A família nobre da Catalunha, com casas ancestrais na cidade de Barcelona, está documentada no século XVI e em San Andrés de Llavaneras (Barcelona), com seu proprietário N. Llull, citado na Fogueración catalã de 1553.
Ramón Llull pertencia à Catalunha, conquistando posteriormente Maiorca, e na distribuição geral das terras, foi-lhe atribuída a quinta Bniatron com doze peças no município de Pollensa, que no século XIX pertencia a Antonia Blunasar de Campanet e Rahal Aliebiti, de duas peças de teatro perto de Palma.
Outro Ramón Llull foi empossado em 1295 e 1298, e Ramón Llull y Heril, filho do conquistador, foi senescal do rei Jaime II de Maiorca e grande filósofo, conhecido como a Trombeta do Espírito Santo, que foi venerado em os altares com o nome do Beato Ramón Llull, morreu em 1315 em Bejaia (atual Argélia) como mártir.
Domingo Llull serviu aos reis de Maiorca e Gerardo Llull, Senhor de Beniatron, prestou juramento e homenagem ao rei D. Pedro IV de Aragão em 1343 em nome da cidade de Uyalfas.
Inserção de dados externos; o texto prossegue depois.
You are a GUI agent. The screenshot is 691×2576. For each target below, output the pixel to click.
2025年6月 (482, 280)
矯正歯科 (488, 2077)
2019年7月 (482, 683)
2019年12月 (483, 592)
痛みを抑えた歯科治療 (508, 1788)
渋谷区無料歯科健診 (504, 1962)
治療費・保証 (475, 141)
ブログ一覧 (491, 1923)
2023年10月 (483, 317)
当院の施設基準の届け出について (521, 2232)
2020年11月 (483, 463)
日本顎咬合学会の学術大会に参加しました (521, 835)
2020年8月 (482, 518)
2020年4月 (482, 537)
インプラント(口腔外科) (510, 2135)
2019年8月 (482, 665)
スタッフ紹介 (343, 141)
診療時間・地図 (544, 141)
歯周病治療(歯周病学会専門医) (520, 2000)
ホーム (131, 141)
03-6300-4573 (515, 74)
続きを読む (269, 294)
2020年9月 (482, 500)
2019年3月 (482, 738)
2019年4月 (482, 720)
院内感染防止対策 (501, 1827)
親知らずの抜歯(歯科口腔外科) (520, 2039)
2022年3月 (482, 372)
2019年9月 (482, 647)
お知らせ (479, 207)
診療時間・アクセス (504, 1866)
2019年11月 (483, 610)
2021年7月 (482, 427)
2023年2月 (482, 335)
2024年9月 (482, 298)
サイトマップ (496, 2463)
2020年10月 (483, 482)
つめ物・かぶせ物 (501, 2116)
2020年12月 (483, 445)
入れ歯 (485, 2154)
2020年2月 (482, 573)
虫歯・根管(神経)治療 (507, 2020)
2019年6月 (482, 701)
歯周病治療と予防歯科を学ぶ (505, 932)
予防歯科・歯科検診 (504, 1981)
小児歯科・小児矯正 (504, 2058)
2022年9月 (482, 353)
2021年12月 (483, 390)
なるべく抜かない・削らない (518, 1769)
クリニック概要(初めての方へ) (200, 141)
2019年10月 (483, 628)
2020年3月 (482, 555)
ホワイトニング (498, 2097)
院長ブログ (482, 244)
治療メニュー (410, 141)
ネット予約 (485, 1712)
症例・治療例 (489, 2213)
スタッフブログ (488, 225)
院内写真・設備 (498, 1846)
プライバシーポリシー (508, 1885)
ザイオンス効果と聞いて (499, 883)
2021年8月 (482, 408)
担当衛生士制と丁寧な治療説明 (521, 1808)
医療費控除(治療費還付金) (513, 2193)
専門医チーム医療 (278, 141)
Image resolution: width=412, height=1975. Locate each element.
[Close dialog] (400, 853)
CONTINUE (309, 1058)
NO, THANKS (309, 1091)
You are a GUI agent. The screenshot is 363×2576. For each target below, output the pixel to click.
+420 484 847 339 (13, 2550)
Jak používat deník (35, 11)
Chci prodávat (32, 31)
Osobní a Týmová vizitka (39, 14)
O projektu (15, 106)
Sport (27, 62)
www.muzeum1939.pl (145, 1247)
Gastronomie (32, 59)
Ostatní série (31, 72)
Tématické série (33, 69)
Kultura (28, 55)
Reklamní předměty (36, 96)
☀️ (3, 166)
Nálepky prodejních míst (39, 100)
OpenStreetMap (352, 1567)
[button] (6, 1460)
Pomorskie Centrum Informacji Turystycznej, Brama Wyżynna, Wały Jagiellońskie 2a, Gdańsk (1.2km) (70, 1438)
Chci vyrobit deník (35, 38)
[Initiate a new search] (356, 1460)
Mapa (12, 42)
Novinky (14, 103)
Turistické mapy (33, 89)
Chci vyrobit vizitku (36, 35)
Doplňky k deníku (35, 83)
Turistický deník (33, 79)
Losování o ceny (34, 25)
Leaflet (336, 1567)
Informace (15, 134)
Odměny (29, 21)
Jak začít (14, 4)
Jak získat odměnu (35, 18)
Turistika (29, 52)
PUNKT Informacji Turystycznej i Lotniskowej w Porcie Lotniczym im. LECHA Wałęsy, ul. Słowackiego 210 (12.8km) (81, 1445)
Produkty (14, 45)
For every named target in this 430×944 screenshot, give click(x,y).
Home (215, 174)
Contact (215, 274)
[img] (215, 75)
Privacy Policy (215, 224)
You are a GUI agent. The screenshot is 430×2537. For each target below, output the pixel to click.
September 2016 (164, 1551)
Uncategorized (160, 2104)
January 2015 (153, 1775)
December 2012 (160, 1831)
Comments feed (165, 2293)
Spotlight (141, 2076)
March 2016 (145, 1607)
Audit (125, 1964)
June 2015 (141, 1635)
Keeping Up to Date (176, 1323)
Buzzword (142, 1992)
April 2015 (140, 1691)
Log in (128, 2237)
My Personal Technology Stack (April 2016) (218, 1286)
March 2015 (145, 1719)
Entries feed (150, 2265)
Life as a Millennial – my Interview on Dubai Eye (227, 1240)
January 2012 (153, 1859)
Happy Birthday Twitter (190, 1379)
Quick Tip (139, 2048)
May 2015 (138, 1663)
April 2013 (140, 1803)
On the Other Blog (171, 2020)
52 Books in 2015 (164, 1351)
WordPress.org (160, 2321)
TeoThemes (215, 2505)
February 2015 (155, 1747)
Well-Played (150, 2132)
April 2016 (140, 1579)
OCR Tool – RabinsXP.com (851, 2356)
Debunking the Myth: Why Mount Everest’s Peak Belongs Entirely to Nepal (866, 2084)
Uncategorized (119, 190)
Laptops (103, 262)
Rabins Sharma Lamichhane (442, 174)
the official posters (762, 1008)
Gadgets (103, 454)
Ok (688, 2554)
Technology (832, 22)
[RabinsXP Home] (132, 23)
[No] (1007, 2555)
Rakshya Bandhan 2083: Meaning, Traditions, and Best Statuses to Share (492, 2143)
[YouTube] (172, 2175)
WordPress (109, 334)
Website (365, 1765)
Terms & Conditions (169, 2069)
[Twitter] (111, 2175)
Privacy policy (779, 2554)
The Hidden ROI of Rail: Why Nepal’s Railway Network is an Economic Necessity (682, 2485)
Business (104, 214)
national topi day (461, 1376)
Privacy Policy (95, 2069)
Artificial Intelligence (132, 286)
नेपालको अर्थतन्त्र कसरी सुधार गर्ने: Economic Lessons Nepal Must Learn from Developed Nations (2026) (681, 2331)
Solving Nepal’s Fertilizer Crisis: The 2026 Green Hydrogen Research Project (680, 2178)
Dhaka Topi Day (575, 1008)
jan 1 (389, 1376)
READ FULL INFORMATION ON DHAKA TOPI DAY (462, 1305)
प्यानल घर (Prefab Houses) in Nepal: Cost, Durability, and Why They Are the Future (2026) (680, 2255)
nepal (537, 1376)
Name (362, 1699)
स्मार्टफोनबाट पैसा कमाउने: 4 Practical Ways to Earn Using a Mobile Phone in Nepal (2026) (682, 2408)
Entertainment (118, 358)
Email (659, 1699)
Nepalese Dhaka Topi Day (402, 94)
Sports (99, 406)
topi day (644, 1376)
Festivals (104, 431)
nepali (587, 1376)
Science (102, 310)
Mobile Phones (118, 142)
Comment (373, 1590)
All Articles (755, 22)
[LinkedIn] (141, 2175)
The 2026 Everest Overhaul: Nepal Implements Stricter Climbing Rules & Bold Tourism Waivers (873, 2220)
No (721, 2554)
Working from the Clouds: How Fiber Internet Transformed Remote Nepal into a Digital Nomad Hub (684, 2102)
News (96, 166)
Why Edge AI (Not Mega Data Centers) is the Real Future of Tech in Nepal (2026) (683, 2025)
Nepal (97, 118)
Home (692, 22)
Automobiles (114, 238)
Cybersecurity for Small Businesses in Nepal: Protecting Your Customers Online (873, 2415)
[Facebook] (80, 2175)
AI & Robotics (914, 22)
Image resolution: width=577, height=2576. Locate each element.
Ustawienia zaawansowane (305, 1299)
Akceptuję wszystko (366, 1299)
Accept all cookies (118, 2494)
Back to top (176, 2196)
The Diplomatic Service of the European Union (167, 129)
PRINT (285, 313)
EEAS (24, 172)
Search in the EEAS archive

Antonio Llull y Ballester foi consultor jurídico, teólogo e professor da Universidade de Dole, no Franche-Comté. Ele morreu em 1582 em Besançon (França).
O ramo desta família, dono da propriedade Llull e da cavalaria de Manacor, terminou e foi sucedido pela família Ballester, e esta última pelo Conde de Ayamans.
Galceran Pablo de Llull y Sestrada, estimado cidadão de Barcelona, foi elevado à categoria de Cavaleiro das Esporas de Ouro do Principado da Catalunha pelo Rei Carlos I e participou nas Cortes de Monzón em 1537. Casou-se com Isabel de Margarit y Sestrada e era filho de Galceran Tomás Llull y Llull, estimado cidadão de Barcelona, conselheiro e curador das Cortes da Arma Real, auditor da Generalitat da Catalunha, e de Leonor Benita Sestrada y de Bussot.
Domingo Llull viveu em Valência de 1354 a 1373.
Juan Llull y de Gualbes, estimado cidadão de Barcelona, vereador em Cap de Barcelona, guardião de moedas, cônsul de Lonja de Mar, senhor de Torre d'En Llull de Sants, administrador de Barcelona, participou nas Cortes do Principado da Catalunha em 1431, 1435, 1436 e 1446 como administrador das armas reais.
Juan Llull y de Dusay, estimado cidadão de Barcelona, conselheiro em Cap de Barcelona, administrador da Taula de Canvi, cônsul do Principado da Catalunha no domínio de Gênova, governador de Sorrento e da ilha de Capri, Royal Armiger , administrador de Barcelona, coadjuvado nas Cortes do Principado da Catalunha em 1449, 1452, 1460 e 1473-1479 como administrador das armas reais.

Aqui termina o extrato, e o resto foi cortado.